Estebán Blanco

Personal information
- Full name: Estebán Blanco Uhlenhaut
- National team: Costa Rica
- Born: 16 December 1981 (age 44) San José, Costa Rica
- Height: 1.83 m (6 ft 0 in)
- Weight: 75 kg (165 lb)

Sport
- Sport: Swimming
- Strokes: Freestyle

= Estebán Blanco =

Costa Rican swimmer (born 1981)

Estebán Blanco Uhlenhaut (born 16 December 1981) is a Costa Rican former swimmer, who specialized in sprint freestyle events. Blanco represented Costa Rica at the 2000 Summer Olympics. He currently holds a national record in the 50 m freestyle that stood for more than a decade.
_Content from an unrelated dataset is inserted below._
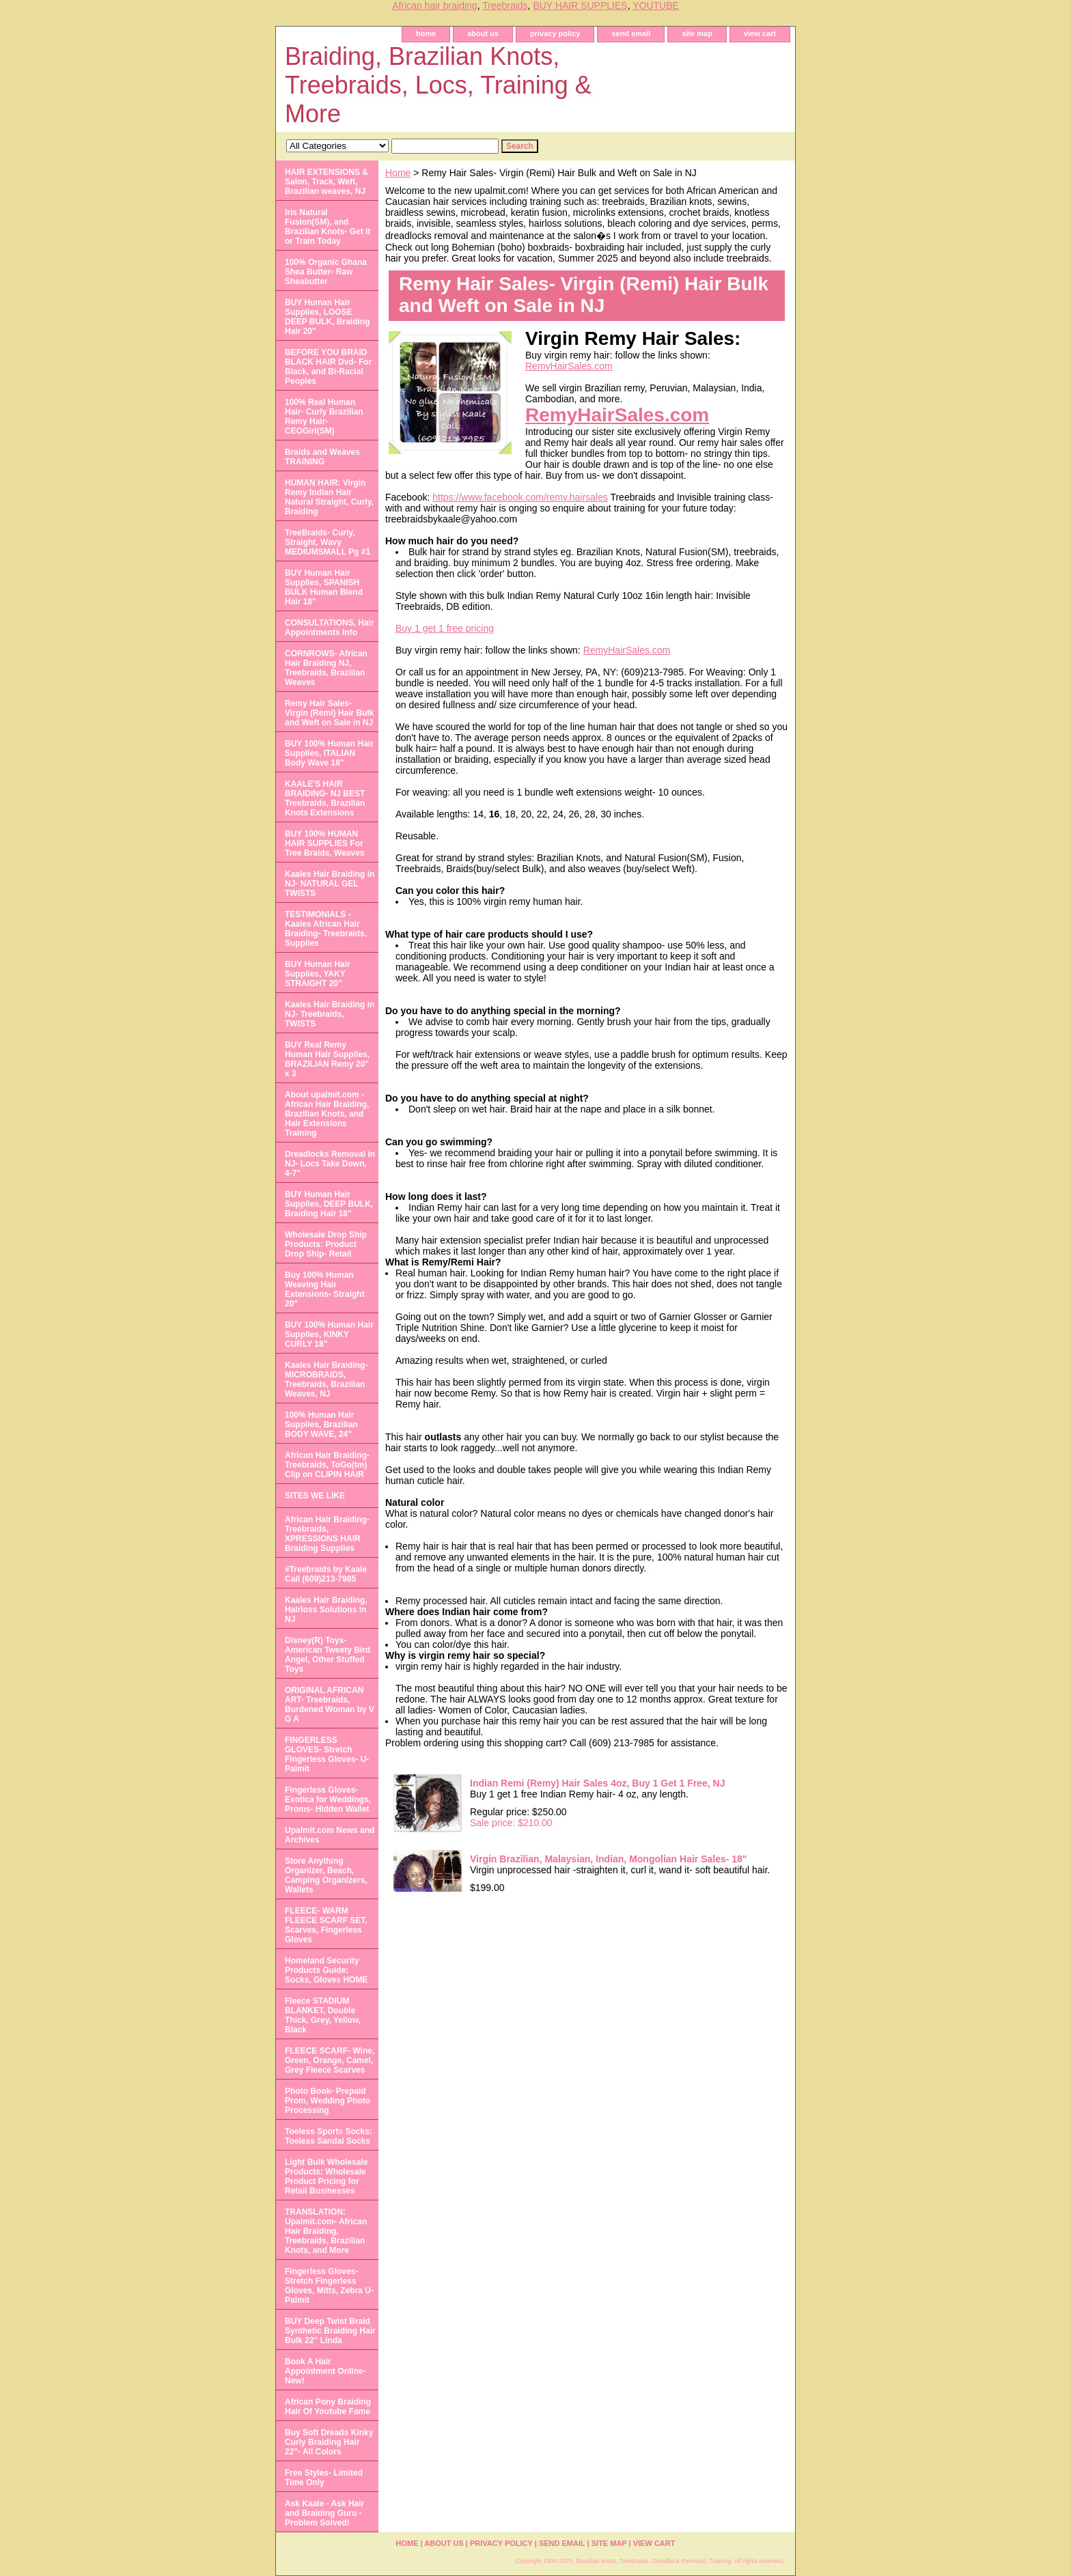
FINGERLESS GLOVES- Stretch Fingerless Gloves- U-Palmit (327, 1754)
Blanco competed only in the men's 50 m freestyle at the 2000 Summer Olympics in Sydney. He achieved a FINA B-standard entry time of 23.87 from the Central American and Mexican Championships in his hometown San José. Swimming in heat three, Blanco powered past the entire field to a top seed in a new Costa Rican record of 23.72. However, Blanco's blistering triumph was not enough to put him through to the semifinals, as he placed forty-fifth overall out of 80 swimmers in the prelims.